Activity:
Every line below must be given again exactly.

Task material:

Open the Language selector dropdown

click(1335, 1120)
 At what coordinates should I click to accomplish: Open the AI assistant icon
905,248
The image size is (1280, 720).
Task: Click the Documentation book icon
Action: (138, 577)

Solution for this task:
Open the Language selector dropdown

click(1335, 1120)
 At what coordinates should I click to accomplish: Open the AI assistant icon
905,248
The image size is (1280, 720).
Task: Click the Documentation book icon
Action: (138, 577)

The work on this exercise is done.